Images of Andromeda taken with NASA's Spitzer and Chandra Space Telescopes at the Gemini North Observatory in Hawaii are giving scientists a whole new view of the Milky Way's closest neighbor. The latest pictures reveal details about Andromeda's central bulge and inner disk as well as its very heart. 

Researchers put together more than 3,000 separate infrared images taken with Spitzer to create a series of mosaic images that separated Andromeda's old stars (which resembled smooth, soft blue smudge) from the thick veil of dust and gas (which appered as concentric rings of fire) covering it. Based on the mosaic, researchers estimated the total amount of infrared light emitted by Andromeda is equal to 4 billion suns.

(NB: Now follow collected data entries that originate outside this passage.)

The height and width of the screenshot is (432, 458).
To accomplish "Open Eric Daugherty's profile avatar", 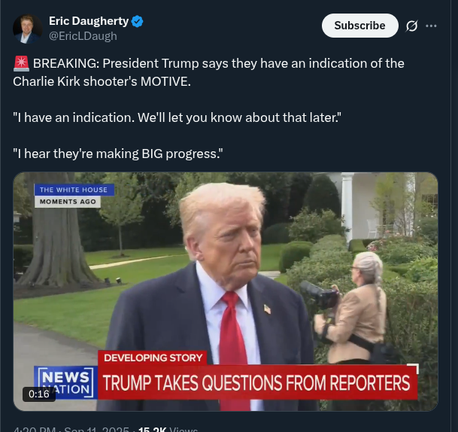I will click(x=28, y=29).
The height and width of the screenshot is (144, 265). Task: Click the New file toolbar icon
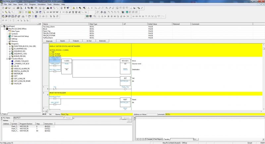(2, 8)
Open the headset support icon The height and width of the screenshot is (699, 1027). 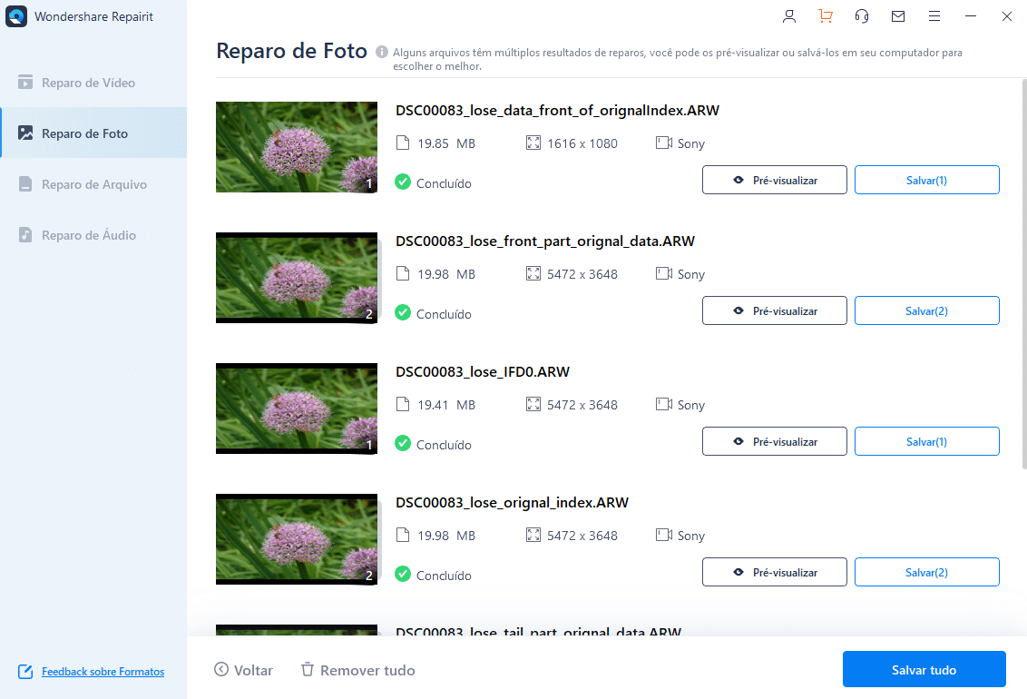[862, 16]

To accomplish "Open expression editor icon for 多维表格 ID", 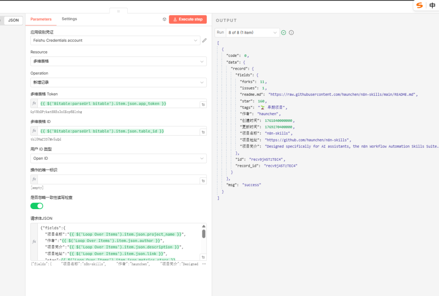I will [x=202, y=132].
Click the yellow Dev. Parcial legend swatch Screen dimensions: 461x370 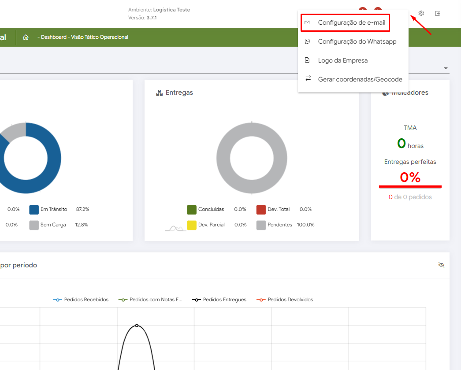point(192,225)
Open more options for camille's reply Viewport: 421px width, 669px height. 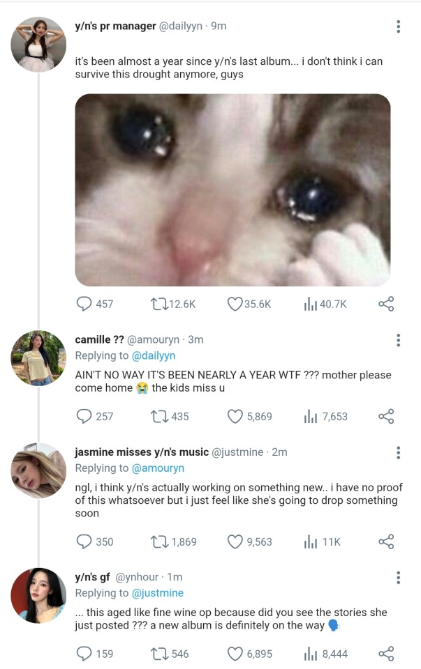(398, 340)
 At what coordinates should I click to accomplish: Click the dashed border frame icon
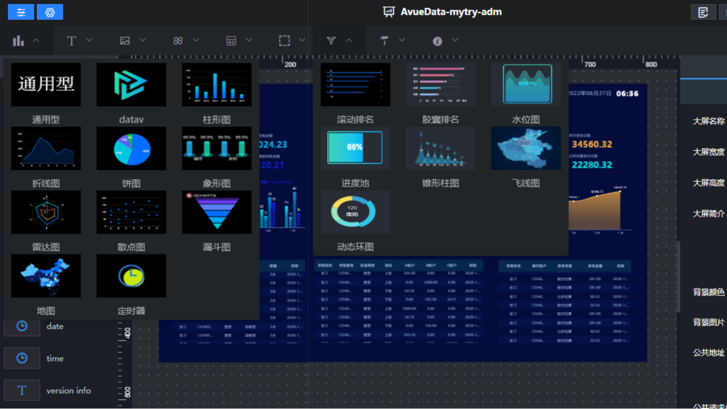pos(284,41)
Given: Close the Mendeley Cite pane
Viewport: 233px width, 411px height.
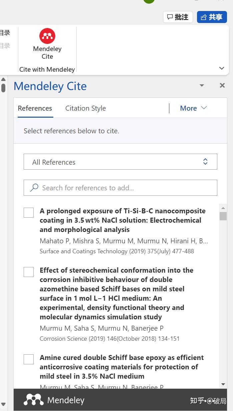Looking at the screenshot, I should pos(222,86).
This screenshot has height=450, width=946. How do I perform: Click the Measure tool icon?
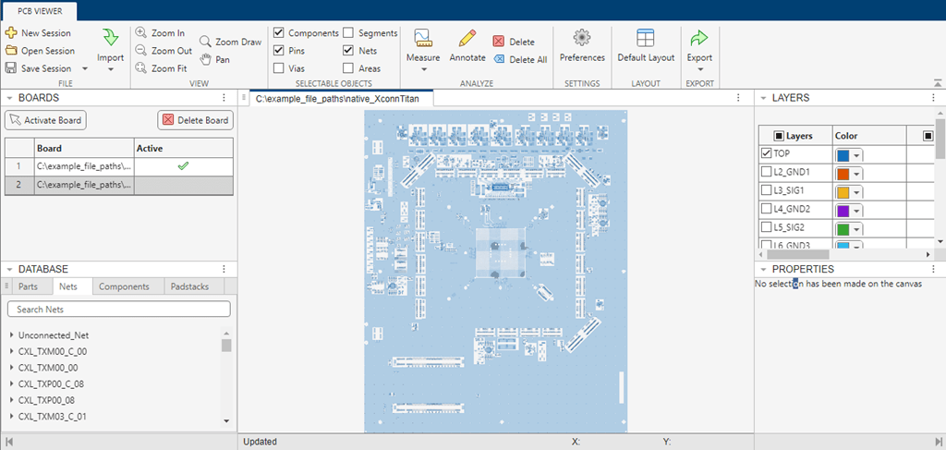423,39
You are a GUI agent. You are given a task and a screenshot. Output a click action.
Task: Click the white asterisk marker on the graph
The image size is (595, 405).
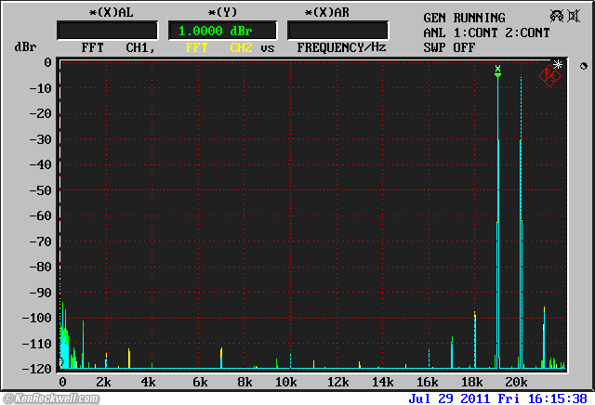pyautogui.click(x=558, y=65)
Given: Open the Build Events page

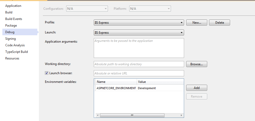Looking at the screenshot, I should pyautogui.click(x=14, y=19).
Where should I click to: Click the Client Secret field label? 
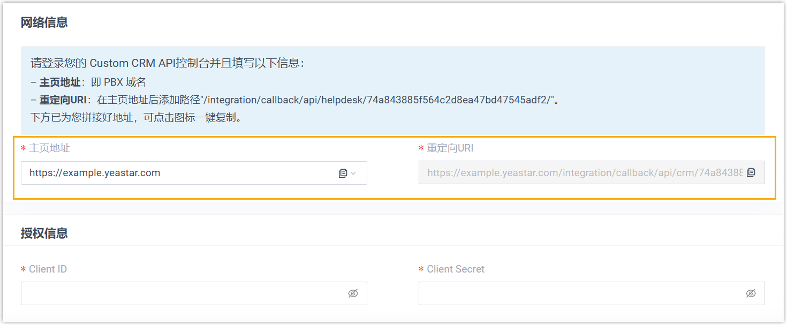(455, 269)
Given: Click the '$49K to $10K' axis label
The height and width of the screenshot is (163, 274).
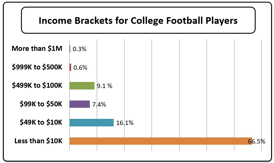Looking at the screenshot, I should [41, 122].
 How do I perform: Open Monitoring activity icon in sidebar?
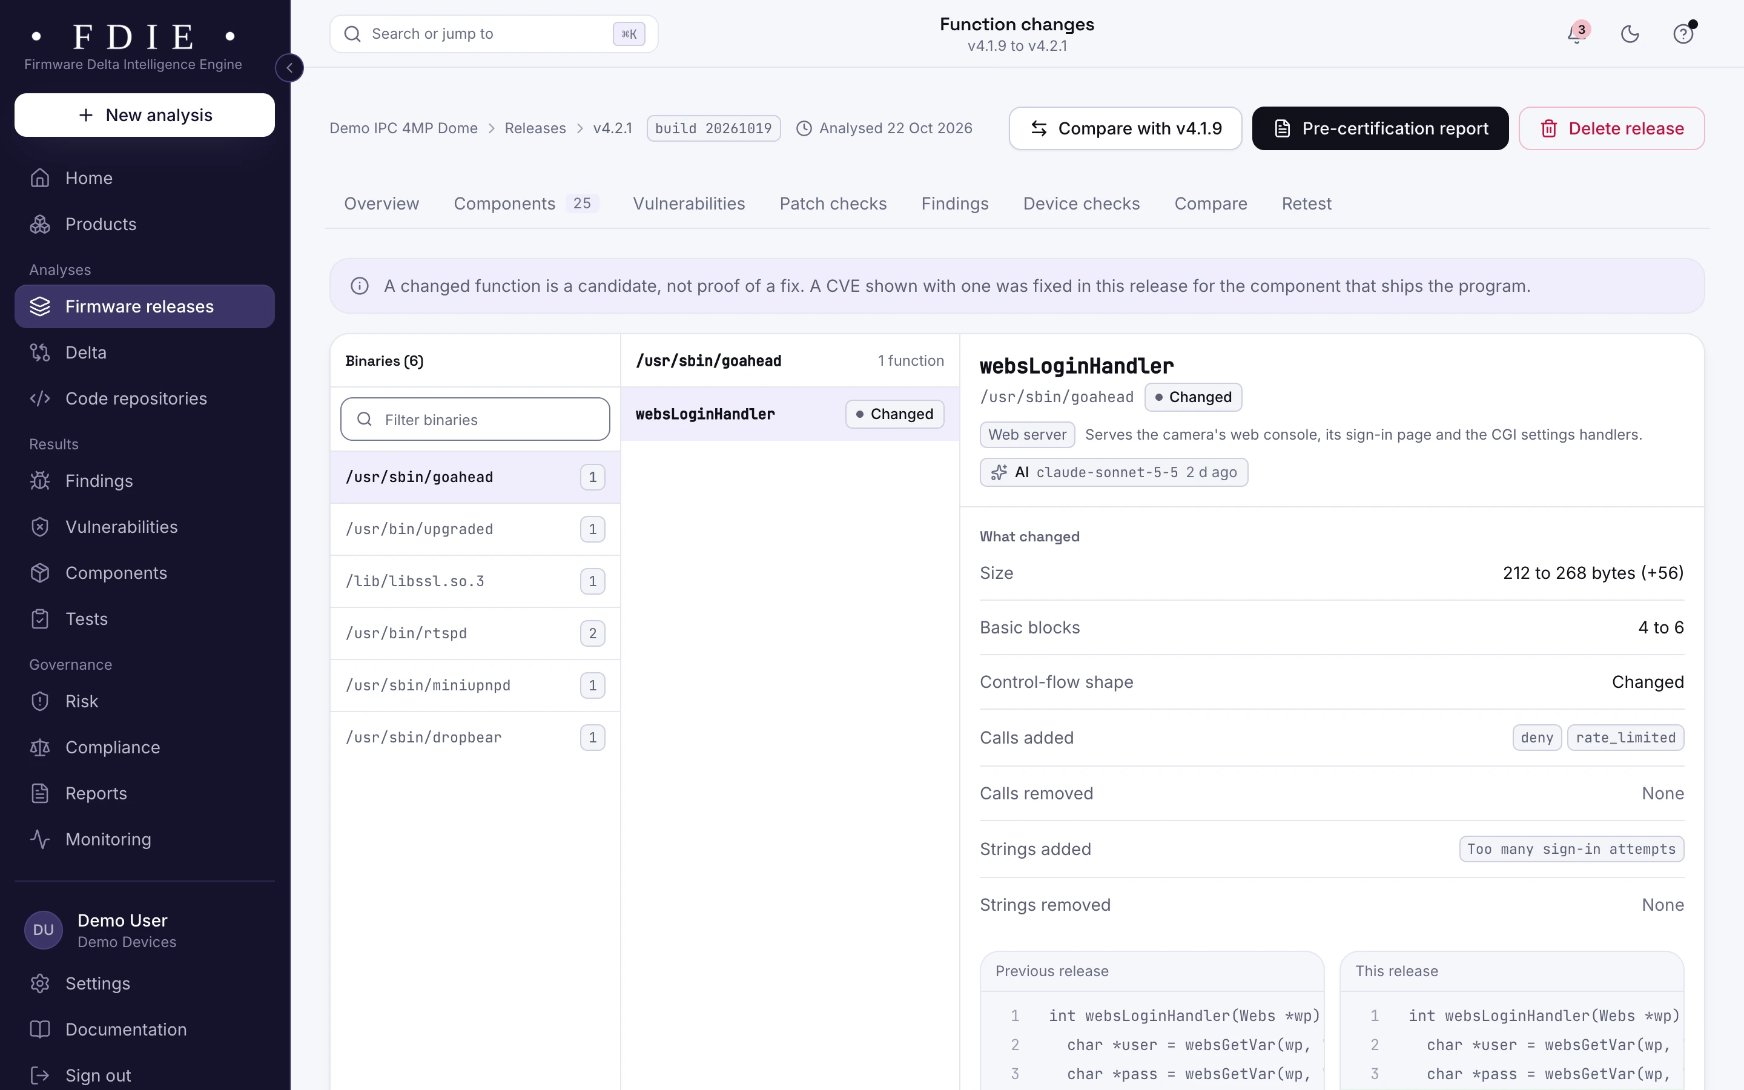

Since the amount of light a star gives off depends on its mass, researchers calculated the total mass of all the stars in Andromeda is equal to about 110 billion suns. That's not counting the small red dwarfs that are less massive than the sun. Adding them to the equation would boost the number to about a trillion stars.

The new data also allowed the team to estimate the number of new stars born in Andromeda each year. The star population growth over there was pegged at about 0.6 solar masses per year on average - an unxpectedly low figure than most scientists anticipated. The more fertile Milky Way is calculated to produce about half a dozen baby stars every year.

Meanwhile, the Chandra Space Telescope team, led by Knut Olsen, presented the deepest and highest resolution images taken of Andromeda's central bulge and inner disk. The images show thousands of individual stars within 6,500 light-years of the galaxy’s nucleus.

According to the team's researches, most of those stars are relatively old and have heavy-element compositions similar to our Sun. This means Andromeda’s inner disk could be at least 6 billion years old (the universe itself is thought to have celebrated more than 13 billion birthdays).

New images taken by Chandra X-ray telescope revealed a collection of point-like sources within a diffuse, X-ray emitting cloud of hot gas. What heats the gas, scientists say, could be the shockwaves produced during supernova explosions. As matter falls towards the neutron star or black hole, it is heated by friction to tens of millions of degrees until it emits X-rays.